Sen. Orrin G. Hatch (R-Utah) told a group of mostly female protesters to “grow up” when they demanded to speak with him on Oct. 4. (Video: Felissa Rubin/#VOTEPROCHOICE)

Sen. Orrin G. Hatch (R-Utah) raised the ire of protesters Thursday after telling a group of mostly women who confronted him in one of the Senate buildings that he would talk to them when they “grow up.”

Video of the incident ricocheted around social media Thursday night, the latest in a string of confrontations reflecting the heated emotions coursing through the Capitol amid the fight over Brett M. Kavanaugh’s Supreme Court nomination.

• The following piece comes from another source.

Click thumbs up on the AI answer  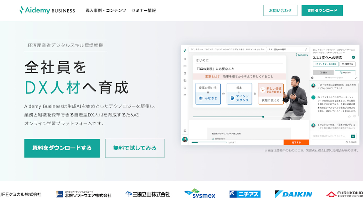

In the video, a group of protesters confronts Hatch, a member of the Senate Judiciary Committee who has been front and center in the confirmation process, as he gets into an elevator in the Hart building. The video starts mid-confrontation, with the voice of a woman asking Hatch over a wall of staffers why he isn’t “brave enough” to talk to her and her group. Hatch waves his hand in midair.

“Don’t you wave your hand at me,” the woman says.

Hatch looks at her and says, “When you grow up, I’ll be glad to” talk to you. The comment incenses some of the protesters.

“How dare you talk to women that way?” one says.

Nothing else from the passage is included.